Brent Meeker writes:
> >>From: "Hal Finney" [mailto:[EMAIL PROTECTED]
> >Yes, I think it is enough that I have thought of the concept!  Or more
> >accurately, I think it is enough that the concept is thinkable-of.
> Why bother with the computer at all.  Since you're just conceptualizing the
> computer (it is actually going to do anything) and all the computer would do
> would be to produce some other bit-string, given the input bit-string; why not
> just think of all possible bit-strings. Isn't that what Bruno's UDA does -
> generate all possible bit strings.
> But since they only have to be "thinkable-of", it seems all this talk about
> bit-strings and computers is otiose.  The universe is "thinkable-of", 
> therefore
> it exists.

Yes, I think that is true too.  But the bit strings, interpreted as
programs, are crucial for the whole theory to be able to make predictions.

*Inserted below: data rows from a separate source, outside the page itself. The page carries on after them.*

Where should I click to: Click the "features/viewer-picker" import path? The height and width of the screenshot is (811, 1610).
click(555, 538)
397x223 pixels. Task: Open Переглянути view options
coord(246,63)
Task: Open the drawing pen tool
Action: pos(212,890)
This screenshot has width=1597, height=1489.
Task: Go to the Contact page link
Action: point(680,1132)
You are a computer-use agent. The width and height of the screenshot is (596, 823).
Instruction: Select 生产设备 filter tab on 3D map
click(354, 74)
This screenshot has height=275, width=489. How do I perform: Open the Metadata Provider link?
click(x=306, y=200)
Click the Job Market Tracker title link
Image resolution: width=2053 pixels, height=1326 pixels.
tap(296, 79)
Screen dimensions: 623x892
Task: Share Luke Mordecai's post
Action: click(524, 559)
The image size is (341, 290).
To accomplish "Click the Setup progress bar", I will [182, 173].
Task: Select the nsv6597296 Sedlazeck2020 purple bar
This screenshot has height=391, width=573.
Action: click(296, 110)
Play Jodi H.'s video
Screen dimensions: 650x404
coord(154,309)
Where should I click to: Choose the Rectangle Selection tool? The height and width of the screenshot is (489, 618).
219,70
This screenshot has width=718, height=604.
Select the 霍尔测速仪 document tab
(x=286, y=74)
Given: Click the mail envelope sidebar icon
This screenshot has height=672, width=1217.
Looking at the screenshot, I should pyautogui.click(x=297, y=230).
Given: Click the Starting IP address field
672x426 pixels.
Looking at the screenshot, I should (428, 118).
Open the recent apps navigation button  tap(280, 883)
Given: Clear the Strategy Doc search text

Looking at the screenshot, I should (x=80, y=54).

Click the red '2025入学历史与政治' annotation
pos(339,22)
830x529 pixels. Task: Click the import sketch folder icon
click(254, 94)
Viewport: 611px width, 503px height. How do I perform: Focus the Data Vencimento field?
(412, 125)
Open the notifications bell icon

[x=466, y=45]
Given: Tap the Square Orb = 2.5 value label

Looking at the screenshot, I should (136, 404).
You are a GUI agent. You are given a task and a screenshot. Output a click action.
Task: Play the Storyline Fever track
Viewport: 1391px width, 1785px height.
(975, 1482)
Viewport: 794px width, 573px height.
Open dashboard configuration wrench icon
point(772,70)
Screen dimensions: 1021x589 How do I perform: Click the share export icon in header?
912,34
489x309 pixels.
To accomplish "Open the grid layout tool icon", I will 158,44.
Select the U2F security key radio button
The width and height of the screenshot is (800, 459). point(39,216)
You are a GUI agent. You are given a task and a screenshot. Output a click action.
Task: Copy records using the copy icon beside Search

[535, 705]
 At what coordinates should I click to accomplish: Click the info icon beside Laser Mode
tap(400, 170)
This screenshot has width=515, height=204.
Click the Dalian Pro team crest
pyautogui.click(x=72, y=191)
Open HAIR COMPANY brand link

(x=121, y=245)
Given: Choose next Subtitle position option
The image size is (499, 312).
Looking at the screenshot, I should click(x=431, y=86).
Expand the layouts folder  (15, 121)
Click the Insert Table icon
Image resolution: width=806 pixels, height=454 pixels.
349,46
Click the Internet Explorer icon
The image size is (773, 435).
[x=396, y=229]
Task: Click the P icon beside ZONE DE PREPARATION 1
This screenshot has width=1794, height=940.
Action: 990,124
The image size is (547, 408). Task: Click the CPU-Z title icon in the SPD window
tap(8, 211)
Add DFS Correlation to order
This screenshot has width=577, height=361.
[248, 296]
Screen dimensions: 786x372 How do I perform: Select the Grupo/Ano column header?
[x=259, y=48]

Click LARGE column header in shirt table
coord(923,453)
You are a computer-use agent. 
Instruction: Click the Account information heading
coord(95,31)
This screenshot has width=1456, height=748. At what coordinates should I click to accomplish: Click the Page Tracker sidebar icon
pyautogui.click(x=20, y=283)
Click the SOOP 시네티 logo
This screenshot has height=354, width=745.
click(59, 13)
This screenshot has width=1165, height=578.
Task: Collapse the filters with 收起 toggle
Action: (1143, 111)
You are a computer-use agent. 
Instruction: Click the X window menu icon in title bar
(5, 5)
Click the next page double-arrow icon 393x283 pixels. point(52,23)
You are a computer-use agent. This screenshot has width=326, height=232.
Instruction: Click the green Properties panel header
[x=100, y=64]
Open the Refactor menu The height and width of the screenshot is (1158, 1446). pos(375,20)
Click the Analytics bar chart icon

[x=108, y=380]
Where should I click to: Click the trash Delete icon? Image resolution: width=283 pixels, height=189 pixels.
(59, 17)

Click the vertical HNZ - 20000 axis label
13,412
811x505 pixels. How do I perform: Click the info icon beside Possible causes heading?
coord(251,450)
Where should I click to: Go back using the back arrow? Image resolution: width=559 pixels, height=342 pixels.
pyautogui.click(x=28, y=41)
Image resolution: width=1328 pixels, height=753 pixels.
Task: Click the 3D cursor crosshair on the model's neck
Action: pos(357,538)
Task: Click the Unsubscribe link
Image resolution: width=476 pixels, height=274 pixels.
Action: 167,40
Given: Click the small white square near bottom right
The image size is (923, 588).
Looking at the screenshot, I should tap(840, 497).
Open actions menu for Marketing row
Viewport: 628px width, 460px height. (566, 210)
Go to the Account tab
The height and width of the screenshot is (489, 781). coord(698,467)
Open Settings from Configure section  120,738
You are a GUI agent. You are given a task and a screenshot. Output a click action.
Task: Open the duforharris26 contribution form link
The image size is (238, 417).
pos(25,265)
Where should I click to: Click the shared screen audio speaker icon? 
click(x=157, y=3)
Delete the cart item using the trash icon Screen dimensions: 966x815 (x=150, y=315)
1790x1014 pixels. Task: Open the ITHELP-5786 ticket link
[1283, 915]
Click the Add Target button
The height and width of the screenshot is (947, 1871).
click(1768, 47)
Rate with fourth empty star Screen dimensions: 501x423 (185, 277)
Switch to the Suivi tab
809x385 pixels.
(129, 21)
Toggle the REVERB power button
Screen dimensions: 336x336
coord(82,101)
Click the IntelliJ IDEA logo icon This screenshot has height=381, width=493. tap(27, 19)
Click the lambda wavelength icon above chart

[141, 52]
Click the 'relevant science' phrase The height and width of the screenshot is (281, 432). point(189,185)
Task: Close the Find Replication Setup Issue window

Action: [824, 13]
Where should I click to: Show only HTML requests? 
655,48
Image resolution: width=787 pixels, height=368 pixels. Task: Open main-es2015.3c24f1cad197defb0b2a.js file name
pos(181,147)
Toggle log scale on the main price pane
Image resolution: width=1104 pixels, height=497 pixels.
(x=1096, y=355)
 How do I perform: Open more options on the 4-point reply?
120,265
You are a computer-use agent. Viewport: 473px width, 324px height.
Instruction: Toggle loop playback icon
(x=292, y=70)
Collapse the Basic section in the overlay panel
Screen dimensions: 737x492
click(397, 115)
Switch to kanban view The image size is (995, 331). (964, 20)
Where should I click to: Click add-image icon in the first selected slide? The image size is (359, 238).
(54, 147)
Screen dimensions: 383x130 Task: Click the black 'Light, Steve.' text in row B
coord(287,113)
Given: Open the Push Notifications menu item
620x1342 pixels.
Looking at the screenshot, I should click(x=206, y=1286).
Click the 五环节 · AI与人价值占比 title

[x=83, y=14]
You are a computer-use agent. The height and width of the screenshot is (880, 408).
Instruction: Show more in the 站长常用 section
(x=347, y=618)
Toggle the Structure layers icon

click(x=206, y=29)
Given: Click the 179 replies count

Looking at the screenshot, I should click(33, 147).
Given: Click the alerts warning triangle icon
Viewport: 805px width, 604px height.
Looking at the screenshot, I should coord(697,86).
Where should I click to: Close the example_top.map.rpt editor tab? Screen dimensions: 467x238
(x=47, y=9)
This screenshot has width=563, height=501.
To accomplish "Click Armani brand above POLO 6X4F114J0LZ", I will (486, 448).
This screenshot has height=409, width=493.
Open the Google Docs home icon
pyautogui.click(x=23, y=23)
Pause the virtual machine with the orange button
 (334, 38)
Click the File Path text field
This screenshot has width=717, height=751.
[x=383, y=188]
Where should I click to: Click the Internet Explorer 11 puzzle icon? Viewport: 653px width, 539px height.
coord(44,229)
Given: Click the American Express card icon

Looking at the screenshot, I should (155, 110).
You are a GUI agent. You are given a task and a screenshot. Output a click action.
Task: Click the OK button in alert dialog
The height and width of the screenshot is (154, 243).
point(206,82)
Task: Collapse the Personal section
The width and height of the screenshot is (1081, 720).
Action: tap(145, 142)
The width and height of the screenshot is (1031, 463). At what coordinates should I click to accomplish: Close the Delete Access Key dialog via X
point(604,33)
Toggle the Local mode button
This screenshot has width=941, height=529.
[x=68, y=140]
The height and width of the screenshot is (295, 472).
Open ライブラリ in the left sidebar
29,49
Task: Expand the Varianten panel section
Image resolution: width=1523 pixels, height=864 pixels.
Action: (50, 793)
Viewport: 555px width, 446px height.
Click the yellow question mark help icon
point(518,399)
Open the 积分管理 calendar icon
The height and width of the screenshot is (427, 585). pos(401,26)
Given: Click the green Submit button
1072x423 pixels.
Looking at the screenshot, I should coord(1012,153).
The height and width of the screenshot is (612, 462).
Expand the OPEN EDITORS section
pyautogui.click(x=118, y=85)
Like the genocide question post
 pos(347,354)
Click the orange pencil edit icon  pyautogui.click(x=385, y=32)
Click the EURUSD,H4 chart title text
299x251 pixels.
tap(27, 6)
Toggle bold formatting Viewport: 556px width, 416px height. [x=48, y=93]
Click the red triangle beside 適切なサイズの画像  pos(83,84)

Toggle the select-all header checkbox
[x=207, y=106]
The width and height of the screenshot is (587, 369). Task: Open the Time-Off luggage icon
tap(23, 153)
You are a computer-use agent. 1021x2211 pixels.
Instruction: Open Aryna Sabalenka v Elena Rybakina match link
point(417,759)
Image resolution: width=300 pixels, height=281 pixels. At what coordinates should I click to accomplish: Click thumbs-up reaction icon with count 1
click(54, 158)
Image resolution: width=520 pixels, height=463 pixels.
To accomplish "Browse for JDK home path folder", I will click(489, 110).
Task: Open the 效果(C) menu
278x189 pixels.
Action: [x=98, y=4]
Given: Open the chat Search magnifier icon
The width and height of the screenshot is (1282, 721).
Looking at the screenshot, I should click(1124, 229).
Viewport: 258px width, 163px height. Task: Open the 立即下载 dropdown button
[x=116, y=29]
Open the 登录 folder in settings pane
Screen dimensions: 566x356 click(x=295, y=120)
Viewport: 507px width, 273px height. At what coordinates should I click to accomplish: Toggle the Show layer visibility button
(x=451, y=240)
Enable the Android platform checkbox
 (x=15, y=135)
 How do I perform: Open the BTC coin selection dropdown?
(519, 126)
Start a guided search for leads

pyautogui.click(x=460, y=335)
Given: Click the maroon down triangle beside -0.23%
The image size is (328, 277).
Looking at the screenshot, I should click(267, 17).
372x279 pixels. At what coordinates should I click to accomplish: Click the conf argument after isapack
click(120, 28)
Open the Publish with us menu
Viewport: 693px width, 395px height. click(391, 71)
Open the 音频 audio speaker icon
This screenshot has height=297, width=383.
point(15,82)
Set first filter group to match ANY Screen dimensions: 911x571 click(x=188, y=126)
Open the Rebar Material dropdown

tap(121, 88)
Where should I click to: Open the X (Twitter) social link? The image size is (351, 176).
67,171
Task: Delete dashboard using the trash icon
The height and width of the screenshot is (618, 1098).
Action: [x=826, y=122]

The idea is that the bit string is a compressed representation of the
universe.  Only universes which are lawful are compressible.  Hence,
lawful universes can be represented by small bit strings, which have
greater measure.

You are right that our universe exists, as its literal, expansive,
redundant self; but it also exists in the form of the many different
programs that would generate it.  Only the shortest such programs make
a significant contribution to the measure, so the long-form, literal
representation of the universe doesn't even matter.

Without the concept of bit strings and computers, we have no basis for
saying that more lawful universes have greater measure than random and
incompressible ones.  This would eliminate one of the great potential
strengths of the all-universe hypothesis (AUH), that it offers an
explanation for why we live in a lawful universe.